The statement follows the Feb. 17 release of the MTO's Action Plan for Highway Construction Contracts and Oversight, which aims to enhance oversight, ensure value for money and improve asphalt pavement quality for Ontario's roads, which was prompted by recommendations in a report released by Ontario's auditor general last November.
In her annual report, Auditor General Bonnie Lysyk noted deficiencies in the MTO's oversight processes around construction contracts. She noted pavement on some Ontario roads that is supposed to last 15 years cracked prematurely after just two or three, forcing repairs and significantly increasing the ministry's highway repair costs.
She also reported the ministry paid contractors over $8 million in bonuses for meeting quality requirements in their contracts, even after it became aware that contractors may have tampered with samples.
"We are now going to require contractors to provide documentation as to the quality of the asphalt cement that they are actually supplying."
Ministry of Transportation
Organizations responsible for roadbuilding in the province including the recently amalgamated ORBA, the Ontario Hot Mix Producers Association and the Ontario Asphalt Pavement Council are looking to work collaboratively with the MTO to address the issues highlighted in Lysyk's report.
"From our perspective, with our Ontario Asphalt Pavement Council, the quality of our work is always paramount to what we do," said Geoff Wilkinson, executive director of ORBA, on behalf of all three organizations. "In the (action) plan, as well as in the auditor general's report itself, there is discussion around collaborating with industry. What was really important for ORBA to hear was the MTO's perspective on continuing to work with ORBA and other stakeholders and in seeing the value of doing so."
According to the MTO's manager of engineering, communication is key going forward.
"We are certainly committed to communicating with the industry and their suppliers so that they clearly understand any new changes or requirements in our contracts, but we are confident there will be limited impact to the construction industry as long as they are aware of the changes," said Kevin Bentley.
The MTO's plan outlines nearly 50 specific actions that will be implemented starting this construction season, including removing incentives related to asphalt properties and compaction, raising the benchmark for asphalt smoothness and continuing to penalize contractors whose work fails to meet ministry standards.

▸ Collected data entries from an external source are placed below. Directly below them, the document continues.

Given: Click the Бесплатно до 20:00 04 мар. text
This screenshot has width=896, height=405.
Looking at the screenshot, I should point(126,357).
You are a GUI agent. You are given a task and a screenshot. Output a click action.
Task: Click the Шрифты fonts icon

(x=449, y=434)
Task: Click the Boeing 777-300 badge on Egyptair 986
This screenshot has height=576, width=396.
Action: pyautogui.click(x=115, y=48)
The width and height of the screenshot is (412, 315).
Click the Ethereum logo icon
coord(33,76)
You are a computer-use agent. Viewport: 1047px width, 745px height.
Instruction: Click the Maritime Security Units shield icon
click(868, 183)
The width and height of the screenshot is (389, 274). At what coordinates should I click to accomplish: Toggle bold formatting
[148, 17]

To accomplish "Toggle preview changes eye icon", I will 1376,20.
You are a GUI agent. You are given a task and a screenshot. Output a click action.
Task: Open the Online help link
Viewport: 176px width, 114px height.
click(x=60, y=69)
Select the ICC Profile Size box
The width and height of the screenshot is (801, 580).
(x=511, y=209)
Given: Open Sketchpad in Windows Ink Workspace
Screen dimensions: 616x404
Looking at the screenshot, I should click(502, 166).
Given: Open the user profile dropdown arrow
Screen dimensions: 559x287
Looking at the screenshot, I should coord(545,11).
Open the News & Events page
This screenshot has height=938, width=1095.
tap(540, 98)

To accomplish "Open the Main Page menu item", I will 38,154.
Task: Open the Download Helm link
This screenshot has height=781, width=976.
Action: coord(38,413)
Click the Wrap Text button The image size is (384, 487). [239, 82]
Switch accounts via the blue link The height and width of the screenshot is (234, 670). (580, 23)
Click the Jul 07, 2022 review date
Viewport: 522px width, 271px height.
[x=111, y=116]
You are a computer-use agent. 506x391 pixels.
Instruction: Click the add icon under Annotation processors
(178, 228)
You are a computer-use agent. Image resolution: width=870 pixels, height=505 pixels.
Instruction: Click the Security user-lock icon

In addition, the MTO will also be creating a panel of third-party experts to provide independent advice on proposed changes to contracts and contract administration.
"The ministry will also take over responsibility for the care, control and oversight of asphalt samples for all new contracts, create a fraud reporting tip-line by the end of spring 2017 so suspected violations can be reported anonymously and build a new Centre of Excellence for Transportation Infrastructure, which will allow for better research and testing of materials including asphalt," said Minister of Transportation Steven Del Duca in a statement released Feb. 17.
Bentley said the ministry also plans to step up inspections.
"In terms of asphalt cement, we are specifically increasing some of our inspections and testing of asphalt cement at the plant as well as on the road during the actual construction," he said. "We are now going to require contractors to provide documentation as to the quality of the asphalt cement that they are actually supplying."
The ministry will be implementing the extended Bending Beam Rheometer test, an aging test for all new contracts tendered after March 1, 2017.
"It was previously done on a pilot basis for some projects but now it's going to be for all contracts," Bentley reported.
When it comes to the quality of asphalt, ORBA and the MTO are on the same page, Wilkinson said.
"We want to make sure as an industry that we are providing the quality that our owners are asking for and that we're part of the solution in delivering that to them," said Wilkinson. "ORBA's goal is to improve the quality of asphalt in Ontario to overcome some of the challenges that were identified."
The ORBA release reads, "We have been working on improving the quality of asphalt in the province for some time and will continue to work hard as an association with our partners at MTO to maintain consistently high standards across all aspects of our work."
Regarding contractor incentives, Bentley stated, "We will continue to offer incentives for asphalt smoothness, which we believe is a reflection of the contractors' workmanship and has also proven to increase the overall durability of asphalt pavement...but any money not spent on incentives will just be reinvested into our annual construction program."
According to Wilkinson, ORBA will be meeting with its members in late March to discuss the challenges and root causes of asphalt issues. ORBA is planning another meeting with the owners — the MTO and municipalities — to get their perspective.
"With those two meetings behind us, we will be putting forth an ORBA action plan which we would like to work with the Ministry of Transportation on with their action plans," said Wilkinson.